Eine Tafel gedenkt der Allinger, die von 1939 bis 1945 im Zweiten Weltkrieg gefallen.
Eine Tafel gedenkt der Allinger, die von 1939 bis 1945 im Zweiten Weltkrieg gefallen. (Foto: Veteranen- und Soldatenverein Alling)

Zum Beginn des Ersten Weltkrieges ist festgehalten, dass die Reservisten aus dem Dorf zu ihren Truppenteilen gerufen und ältere zum Bahnschutz in der Nähe beordert wurden. Aus Alling sind 89 Frontsoldaten, zwölf Heimatsoldaten, 31 Todesopfer, und neun Soldaten in Gefangenschaft registriert. Zur Zeit des Nationalsozialismus ruhte die Vereinstätigkeit. Am Ende des Zweiten Weltkrieges 1945 hatte Alling 47 Gefallene zu beklagen. Nach dem Krieg wurden Vereine dieser Art von den Alliierten zunächst nicht zugelassen. Von 1938 bis 1952 liegen daher keine Aufzeichnungen vor. Am 22. November 1953 wurde in der Nachfolge des VKV der Veteranen- und Soldatenverein (VSV) mit 34 Mitgliedern aus der Taufe gehoben. Im Vorraum der Kirche erinnern Tafeln an die Toten, die seit dem Spanischen Erbfolgekrieg (Sendlinger Mordweihnacht 1705) in Kriegen gefallen sind.

Das Allinger Kriegerdenkmal steht vor der Kirche Mariä Geburt.
Das Allinger Kriegerdenkmal steht vor der Kirche Mariä Geburt. (Foto: Veteranen- und Soldatenverein Alling)

Seit 1932 erinnert ein Denkmal an der Außenwand an die Gefallenen, das 1959 mit den Namen der Toten des Zweiten Weltkrieges ergänzt wurde. Dort wird alljährlich am „Jahrtag“, am Volkstrauertag, und zu besonderen Anlässen mit Kranzniederlegungen und Salven aus der 1897 von Xaver Lachermeier gestifteten Salutkanone der Kriegstoten gedacht.

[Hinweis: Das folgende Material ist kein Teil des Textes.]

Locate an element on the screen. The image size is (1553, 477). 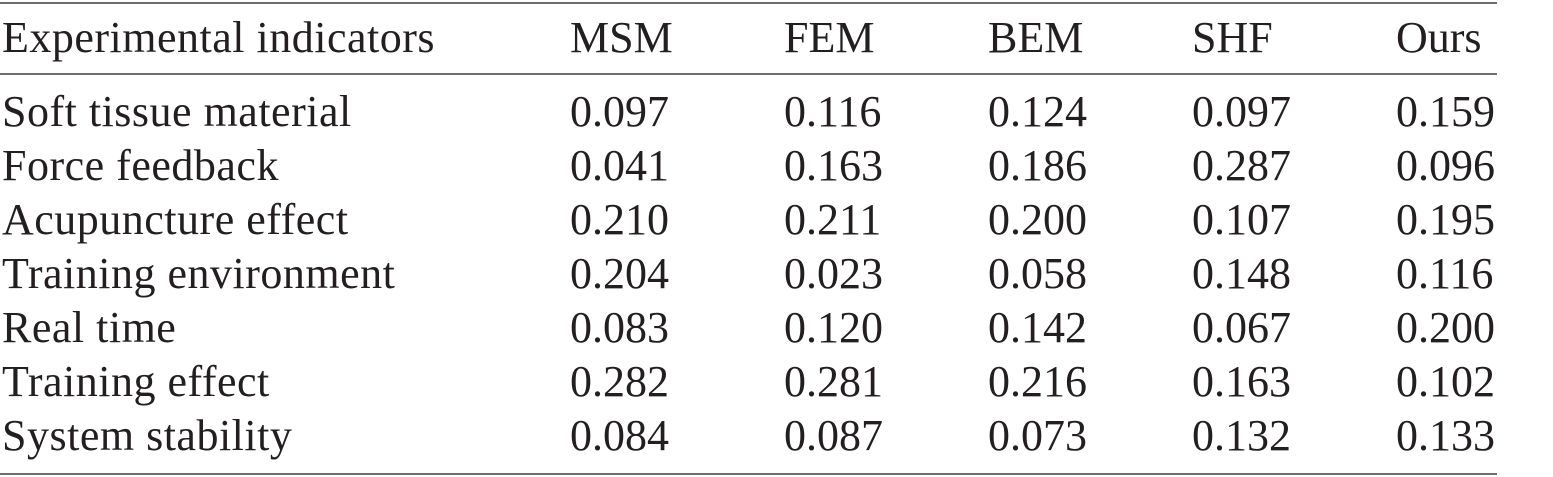
cell-bem: 0.142 is located at coordinates (1038, 328).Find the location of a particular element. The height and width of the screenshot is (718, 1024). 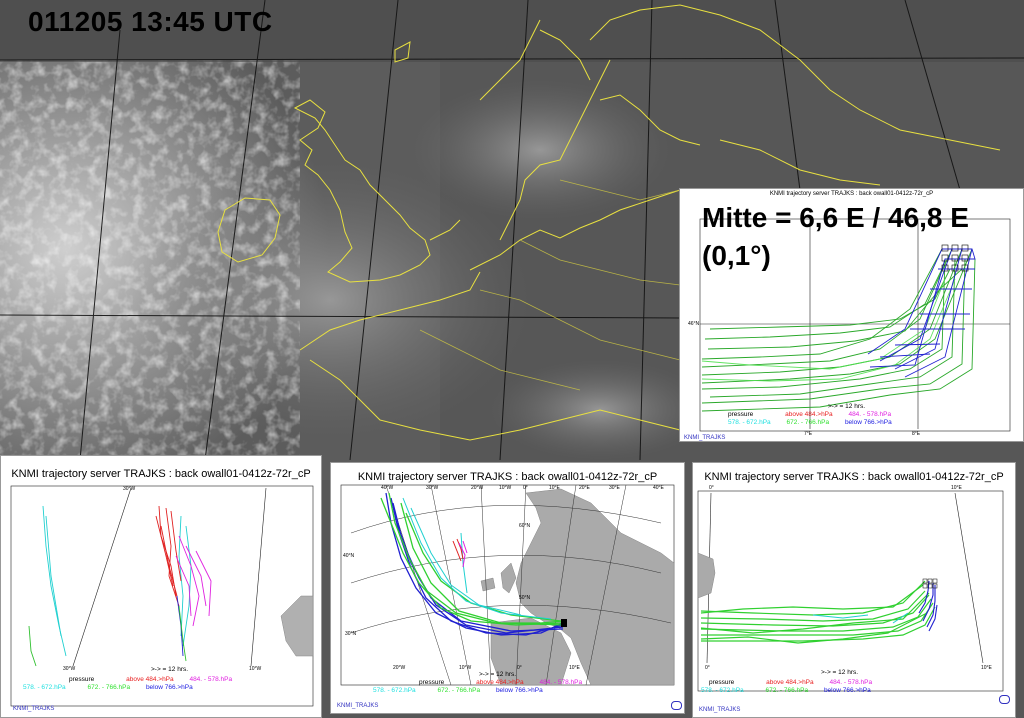

middle-legend-below: below 766.>hPa is located at coordinates (519, 690).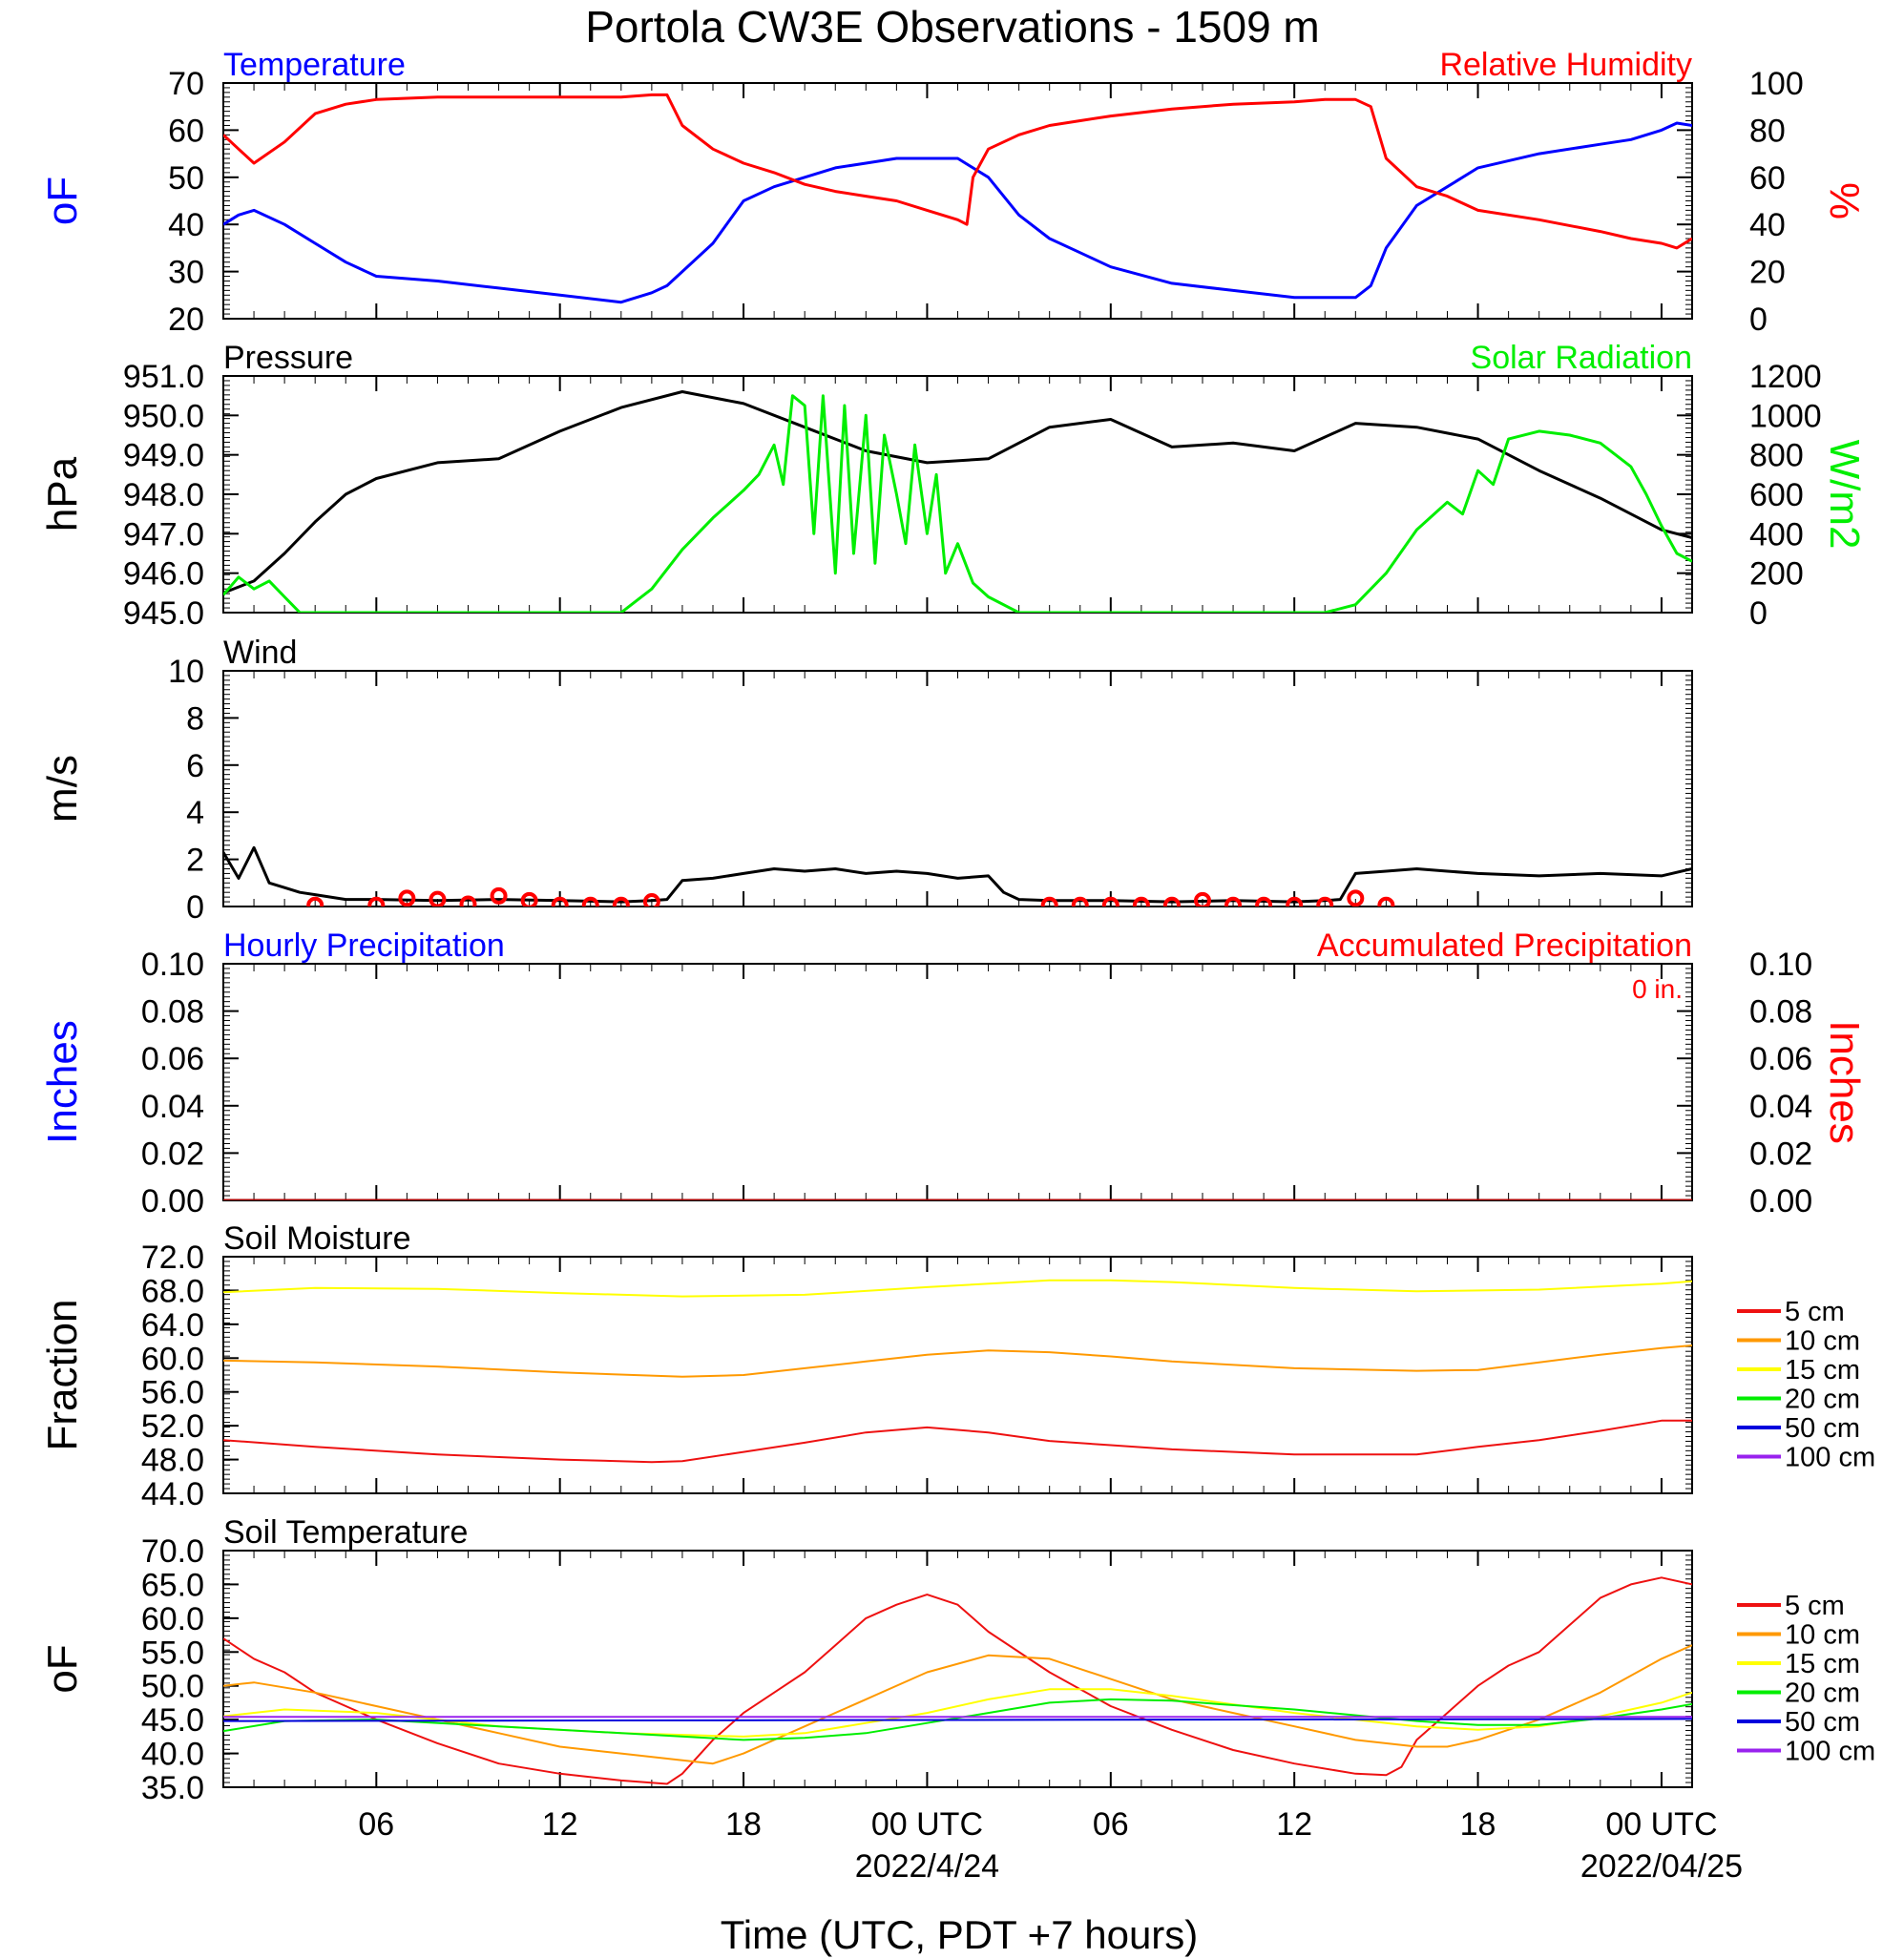 Image resolution: width=1904 pixels, height=1959 pixels. I want to click on y-tick-label-left: 40.0, so click(172, 1755).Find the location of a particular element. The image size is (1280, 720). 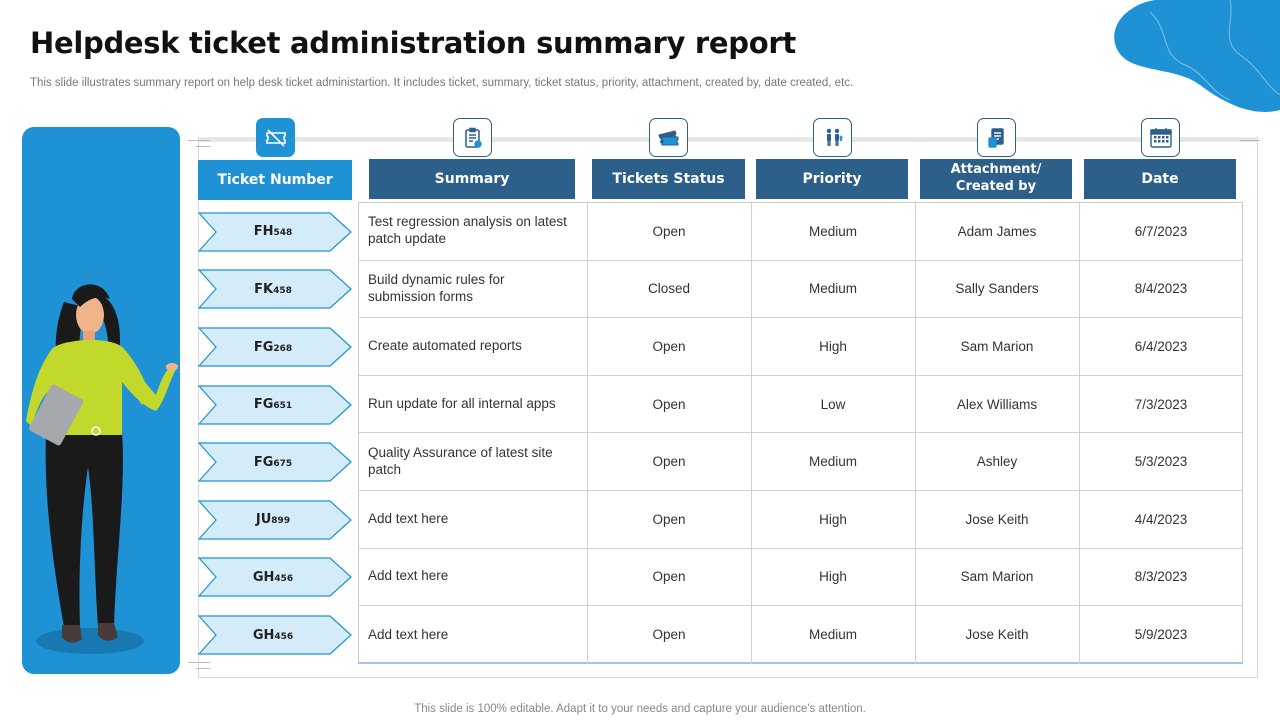

ticket-number-badge: FG 651 is located at coordinates (275, 404).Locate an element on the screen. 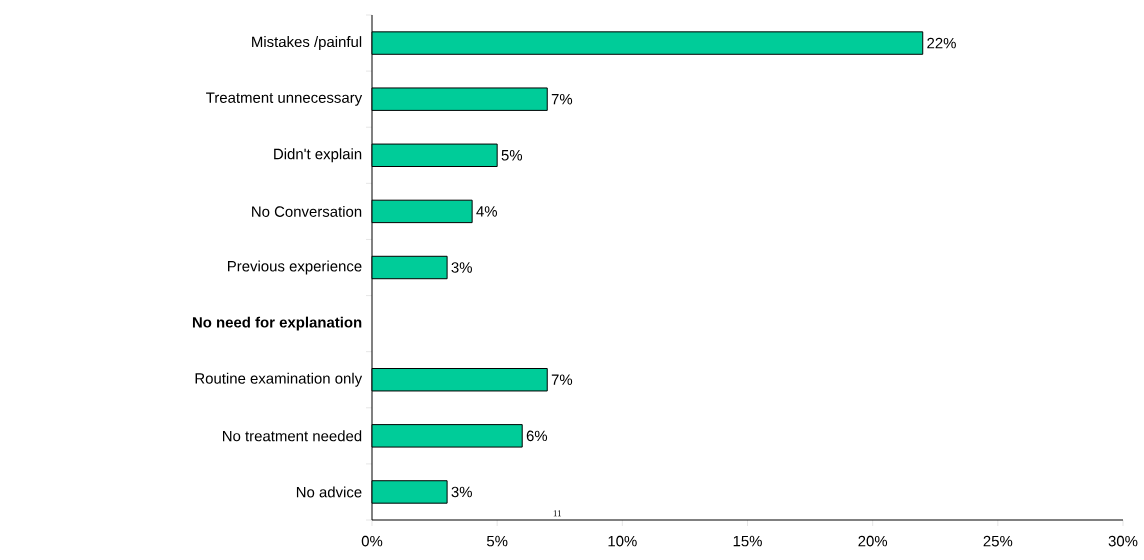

Der VSV mit derzeit knapp 130 Mitgliedern wird von Martin Metz und seinem Stellvertreter und Vorgänger im Amt, Reinhard Furtner, geführt und bringt sich auch in der Gemeinde ein. So ließ der VSV unter anderem das Missionskreuz von 1949 auf dem Friedhof restaurieren, eine Bank oberhalb des Naßl-Hofes am Waldrand aufstellen, erneuerte eigenhändig das ehemalige „Kindergrab“ auf dem Holzkirchener Friedhof und spendet immer wieder an soziale Einrichtungen.

Ebenso bereichert der Verein mit Veranstaltungen wie Grillfesten oder einem Standl auf dem Weihnachtsmarkt das Dorfeben. Seit Juni 1987 besteht mit dem Ortsverband Lannach im Österreichischen Kameradschaftsbund (ÖKB) in der Steiermark eine Vereinspartnerschaft, die vom damaligen Vorsitzenden Jakob Pfannes und seinem Pendant beim ÖKB, Alfred Tacheron, begründet wurde. Auf Initiative der beiden Obmänner ist im Jahre 2000 aus der Vereinspartnerschaft die Gemeindepartnerschaft Alling-Lannach hervorgegangen.

Die Jubiläumsfeier am Samstag, 13. Juli, findet auf dem Gasperhof, Edelfeldweg 10, statt und beginnt um 14 Uhr mit dem Empfang der Vereine. Im Kirchenzug geht es danach zum Gottesdienst.